There are some examples of how the pieces look. You will see that they don't necessarily look like Bernstein polynomials.

Besides, I should point out that the point of B-splines is using splines directly as basis. So we should move on from polynomials by the time we reach there.

[uwestoehr]

Of course still want to know what polynomials the basis are -> I'll ask my math friend about this tomorrow.

No need since the definition:
https://en.wikipedia.org/wiki/B-spline#Definition

gives us the formula. For example a quadratic basis for the interval 0,1 is (if the further intervals are [1,2] and [2,3])
1/2 * (-x(x-2))-(x-1)(x-3)

This is following the scheme of Bernstein polynomials but differ. The value 3 in this formula cannot be explained by the interval setting (moving and stretching the polynomials to different intervals) and is a consequence of the recursion taking into account the 2 following intervals.

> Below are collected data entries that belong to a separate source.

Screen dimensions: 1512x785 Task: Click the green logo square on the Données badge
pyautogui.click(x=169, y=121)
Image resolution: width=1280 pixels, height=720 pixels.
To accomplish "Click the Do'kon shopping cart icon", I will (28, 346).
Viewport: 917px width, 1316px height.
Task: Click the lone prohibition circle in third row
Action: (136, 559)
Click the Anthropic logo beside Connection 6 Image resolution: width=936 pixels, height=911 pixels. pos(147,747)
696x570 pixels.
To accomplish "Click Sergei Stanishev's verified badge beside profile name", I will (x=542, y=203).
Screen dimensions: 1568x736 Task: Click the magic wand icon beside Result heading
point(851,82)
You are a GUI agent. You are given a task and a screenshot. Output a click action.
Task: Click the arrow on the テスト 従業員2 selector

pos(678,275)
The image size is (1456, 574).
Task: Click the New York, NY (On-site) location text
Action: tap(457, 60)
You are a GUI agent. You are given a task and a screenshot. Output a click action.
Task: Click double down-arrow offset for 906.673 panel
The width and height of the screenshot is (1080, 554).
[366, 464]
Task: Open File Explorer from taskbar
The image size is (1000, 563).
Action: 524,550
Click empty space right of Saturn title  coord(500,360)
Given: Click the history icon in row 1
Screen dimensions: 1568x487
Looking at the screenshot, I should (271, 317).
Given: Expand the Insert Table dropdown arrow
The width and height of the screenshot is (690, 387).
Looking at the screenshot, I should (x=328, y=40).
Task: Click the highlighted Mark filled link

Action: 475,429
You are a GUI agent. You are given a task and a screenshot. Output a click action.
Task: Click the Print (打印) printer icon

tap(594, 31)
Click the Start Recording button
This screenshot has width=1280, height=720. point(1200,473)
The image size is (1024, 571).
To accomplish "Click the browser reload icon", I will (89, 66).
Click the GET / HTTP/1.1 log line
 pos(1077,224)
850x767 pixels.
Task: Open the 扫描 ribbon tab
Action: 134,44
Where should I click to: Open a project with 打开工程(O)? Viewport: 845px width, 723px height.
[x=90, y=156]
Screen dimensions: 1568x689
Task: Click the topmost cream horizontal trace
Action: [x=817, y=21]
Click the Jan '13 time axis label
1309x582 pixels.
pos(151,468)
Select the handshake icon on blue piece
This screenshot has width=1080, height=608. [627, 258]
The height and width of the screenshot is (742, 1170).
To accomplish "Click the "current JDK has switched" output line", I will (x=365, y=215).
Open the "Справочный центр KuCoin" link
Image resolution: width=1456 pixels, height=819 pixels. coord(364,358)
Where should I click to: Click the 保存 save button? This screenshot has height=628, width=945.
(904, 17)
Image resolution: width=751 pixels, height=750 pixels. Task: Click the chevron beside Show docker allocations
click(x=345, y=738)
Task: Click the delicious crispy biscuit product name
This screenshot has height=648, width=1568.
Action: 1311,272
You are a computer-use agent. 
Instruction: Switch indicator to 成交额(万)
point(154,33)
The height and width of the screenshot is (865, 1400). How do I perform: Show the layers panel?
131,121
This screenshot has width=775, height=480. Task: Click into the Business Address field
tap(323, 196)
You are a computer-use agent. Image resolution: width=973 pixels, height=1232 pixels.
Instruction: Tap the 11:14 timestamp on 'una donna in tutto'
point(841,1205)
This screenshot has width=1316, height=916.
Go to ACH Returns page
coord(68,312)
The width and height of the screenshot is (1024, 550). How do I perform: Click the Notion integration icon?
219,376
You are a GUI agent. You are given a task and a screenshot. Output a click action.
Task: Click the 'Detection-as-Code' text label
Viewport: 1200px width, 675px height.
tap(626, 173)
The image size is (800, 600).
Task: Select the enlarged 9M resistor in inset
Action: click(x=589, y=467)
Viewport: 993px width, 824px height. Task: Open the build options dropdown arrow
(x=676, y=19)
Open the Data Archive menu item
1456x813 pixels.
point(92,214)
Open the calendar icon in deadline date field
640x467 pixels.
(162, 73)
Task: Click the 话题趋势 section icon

-> I was wrong. The basis functions are no Bernstein polynomial.

Here they calculated some basis functions: https://pages.mtu.edu/~shene/COURSES/cs ... basis.html

Interesting stuff but harder to get than I thought. I will fix the Wiki page accordingly . i will also remove the Bernstein polynomial image because this would only be misleading since the page if for B-splines.

[uwestoehr]

OK, there is something I still don't understand. I read several times that B-splines can have in principal any basis functions. However when googling for "B-spline" definition I find only the spline construction using the de Boor's algorithm. But then the basis functions are well defined and cannot be chosen.

So right now it appears for me that only the defined set of basis functions form a B-spline and using another basis is then no "B-Spline" but just a spline.

-------------
Allow me please to thank your for your persistence. I was wrong here and it is good that you did not give up but helped me to get it right.

[jnxd]

-> I was wrong. The basis functions are no Bernstein polynomial.

Here they calculated some basis functions: https://pages.mtu.edu/~shene/COURSES/cs ... basis.html

Interesting stuff but harder to get than I thought. I will fix the Wiki page accordingly . i will also remove the Bernstein polynomial image because this would only be misleading since the page if for B-splines.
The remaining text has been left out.